Interest rates impact the market because they influence the discount rate that an equity investor will use to calculate the present value of his expected earnings. Equity investors use a discount rate that is acceptable to compensate them for investing in risky assets like stocks. As rates on risk-free Treasuries rise, so will the discount rate because the risk-free rate is an opportunity cost. Likewise, the discount rate will increase when risk increases. As the discount rate rises, the present value of a stock’s earnings decreases and the price an investor will pay for equities declines.

Well, the market has not done well lately and it’s not because earnings have been disappointing. In general, earnings have been pretty good and growing. In fact, some of the most beat up industries like home building have reported or are expected to report continued double-digit growth in earnings compared with this time last year. So, that leaves interest rates and risk as the culprits.

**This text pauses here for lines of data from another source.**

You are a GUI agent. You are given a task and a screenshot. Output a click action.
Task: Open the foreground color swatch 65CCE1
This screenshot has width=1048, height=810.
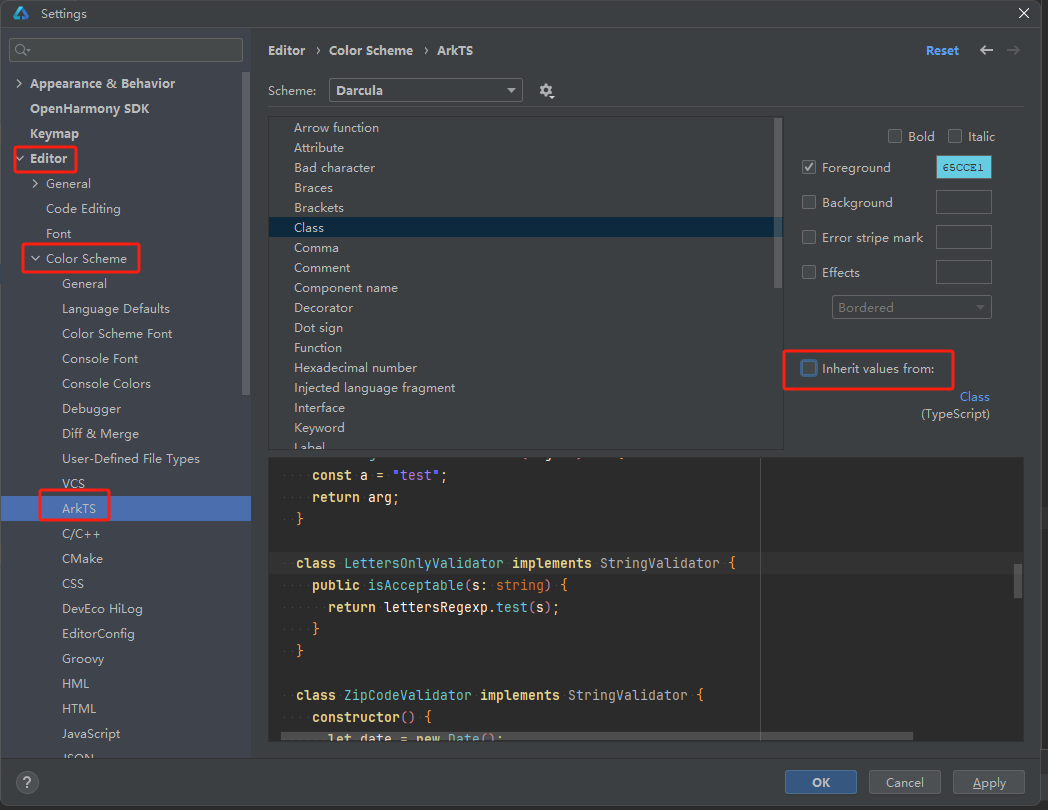coord(963,167)
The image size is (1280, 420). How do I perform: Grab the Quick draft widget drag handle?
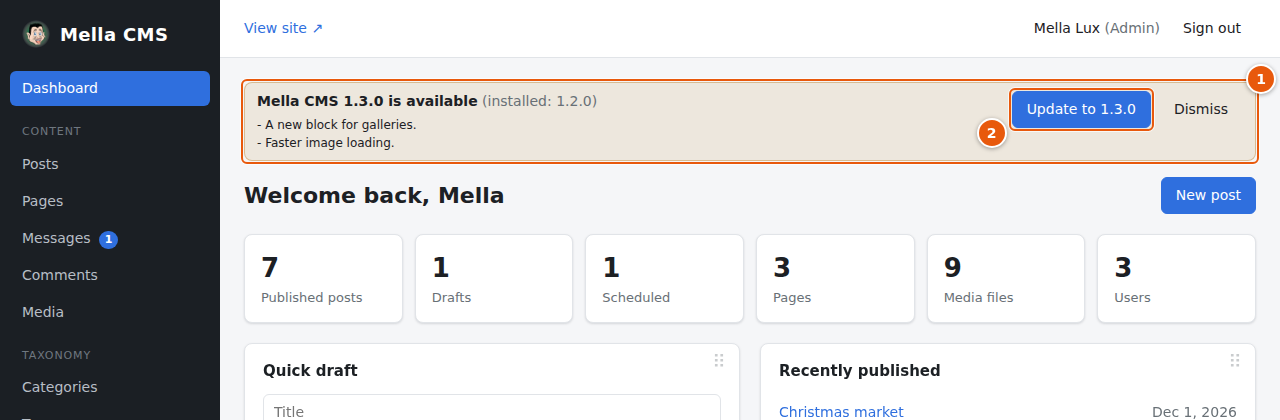coord(718,360)

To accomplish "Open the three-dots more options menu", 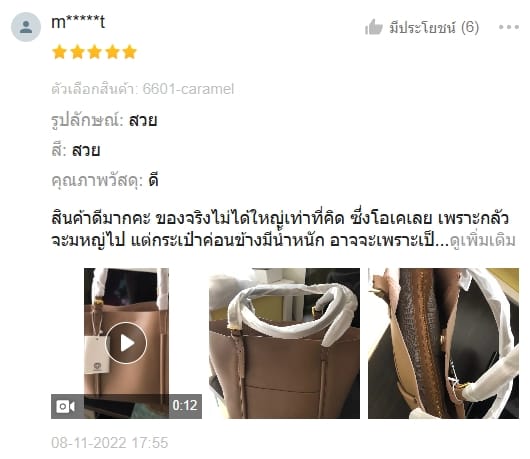I will (x=509, y=27).
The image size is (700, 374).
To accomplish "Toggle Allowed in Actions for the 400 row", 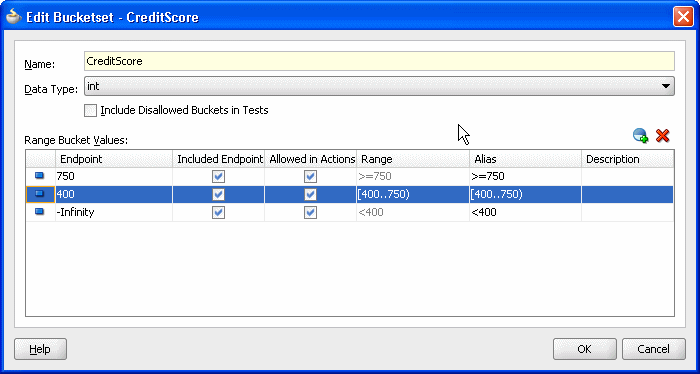I will tap(310, 195).
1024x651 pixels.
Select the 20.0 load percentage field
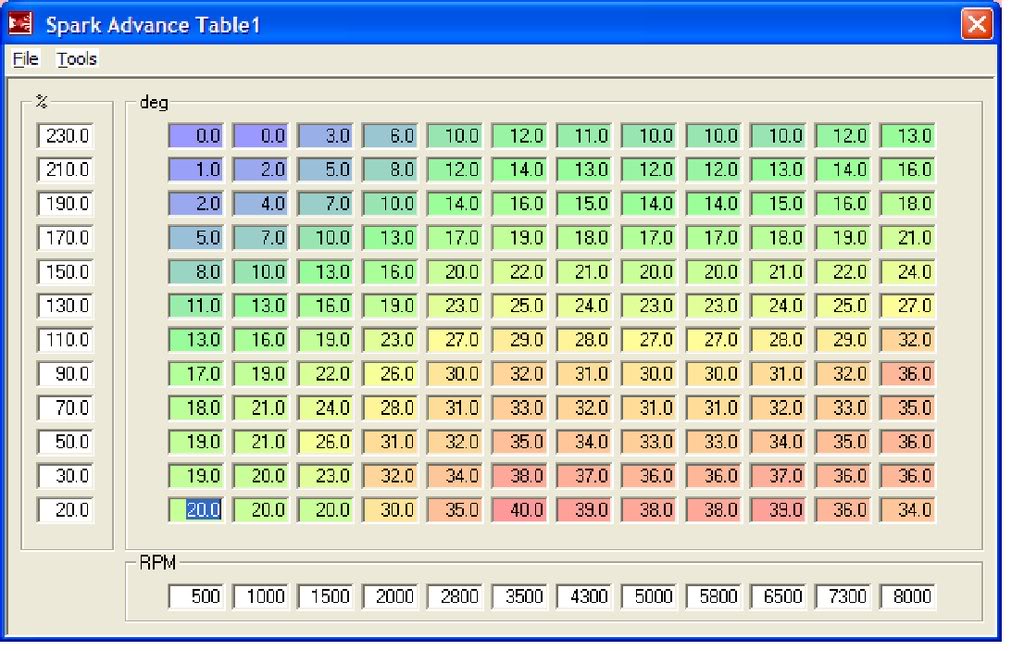tap(64, 510)
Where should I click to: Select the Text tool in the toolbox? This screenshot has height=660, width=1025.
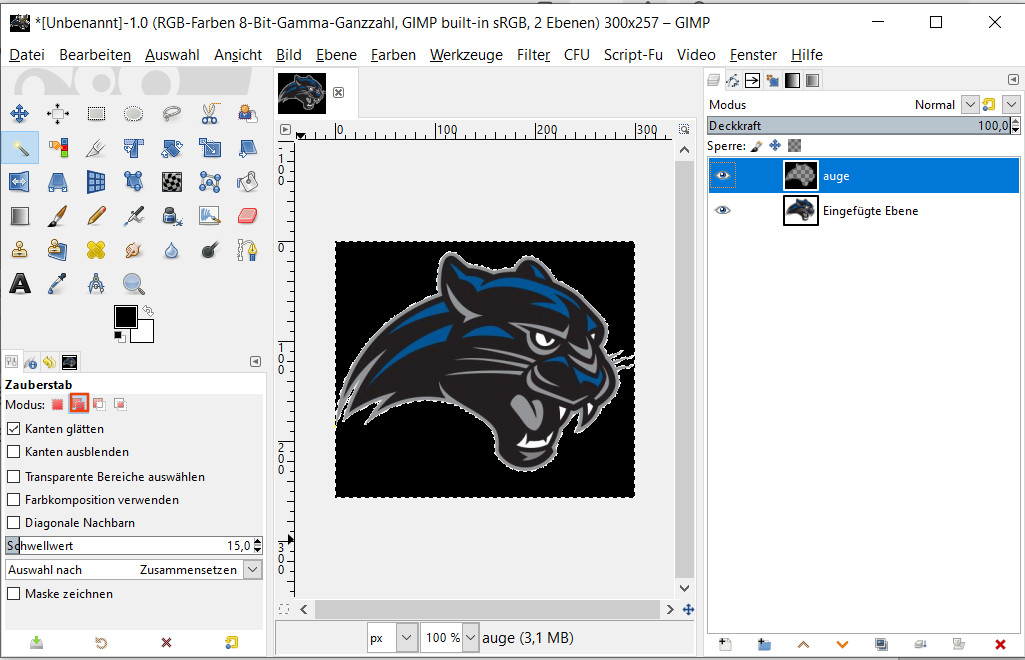coord(20,284)
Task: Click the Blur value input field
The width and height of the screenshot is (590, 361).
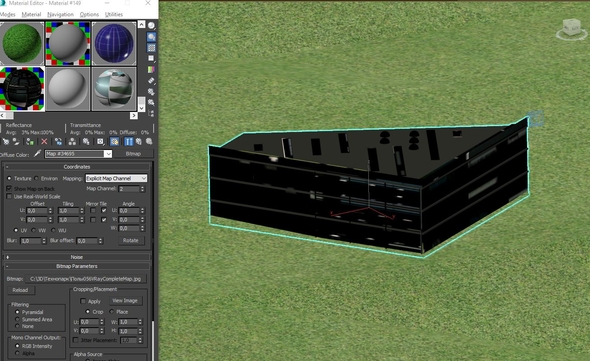Action: pyautogui.click(x=30, y=241)
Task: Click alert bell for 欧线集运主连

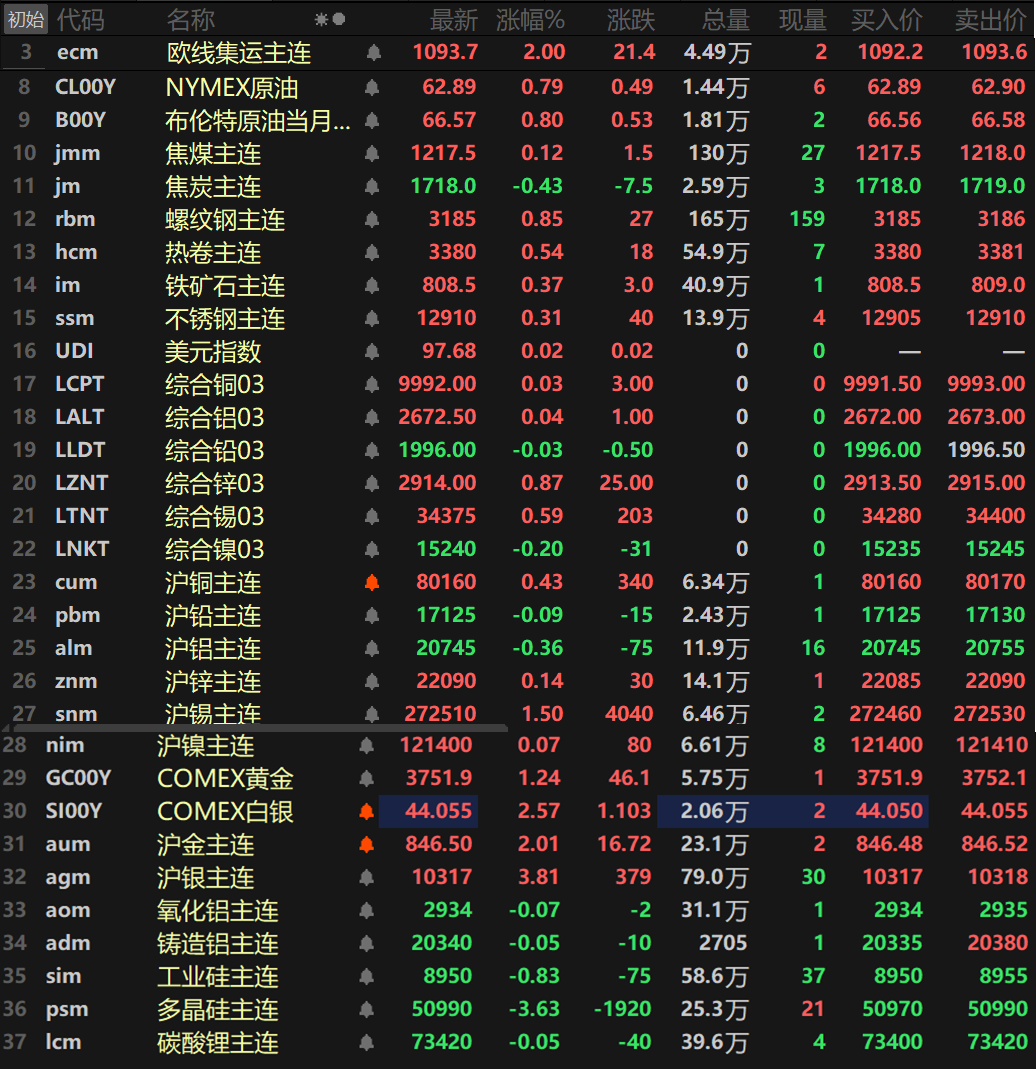Action: (372, 52)
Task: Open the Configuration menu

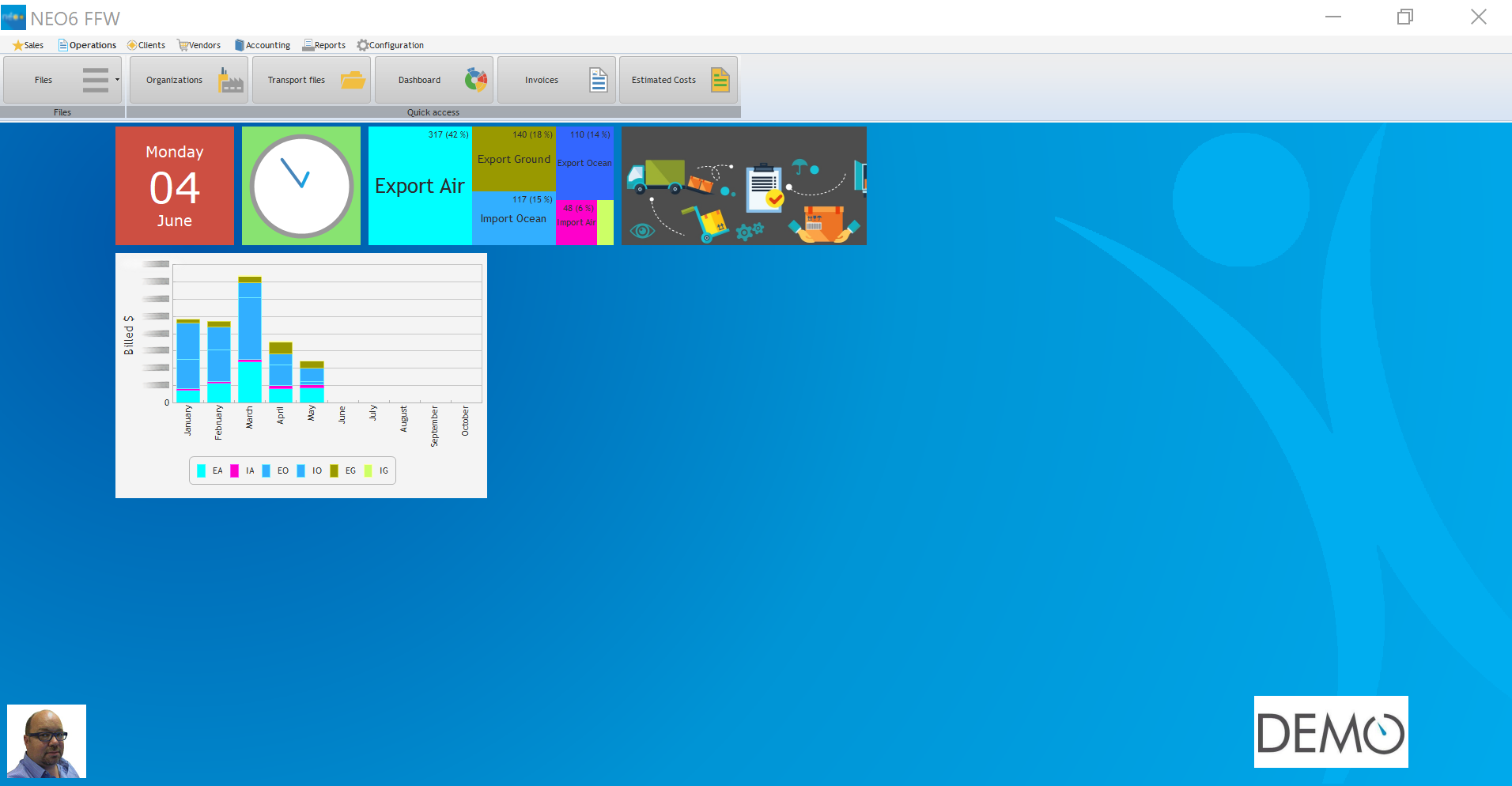Action: pyautogui.click(x=391, y=45)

The stock market has been beaten up recently because of inflation fears. Those fears have been fanned by the many remarks by employees of the Federal Reserve Bank over the past two weeks. Inflation, if it ever shows up, will force long bond prices down and interest rates up. So far, though, inflation is not showing up outside of energy prices. Yes, the PCE deflator, which the Fed closely follows, has risen to the top of the Fed’s “comfort range,” but the top of its comfort range is two percent; not a rate that gets too many people overly excited.

In fact, long bond investors have been so comforted by the Fed’s paranoia about inflation that they have bid long bond prices up and lowered long-term rates; the ten-year treasury is trading at 4.47% today and it was 4.60% over six months ago. It even fell below 4% recently. Ostensibly, long bond investors think that inflation is under control and I agree with them.

As for energy prices, we’ll adapt as long as we are free to pursue alternatives. We adapted after the OPEC shocks of the 1970s by drilling in the North Sea, Mexico and Venezuela and building a pipeline in Alaska. We’ll adapt today by finally drawing from the second biggest deposit of fossil fuels in the world in western Canada. And, maybe the Kyoto Krazies will back off and make it easier for Anwar to be developed when they realize that their Priuses still cost a lot to fill when gas is $4 a gallon.

The perceived risk, however, has increased. Volatility in equity prices has risen in the past month after being exceptionally low for most of the past year. If equity volatility has risen because of the comments coming from the Fed about inflation as I suspect, and that inflation does not materialize, I expect a large market rally. Rates will not go up as currently feared, and the perceived risk will decline. Earnings are not the problem.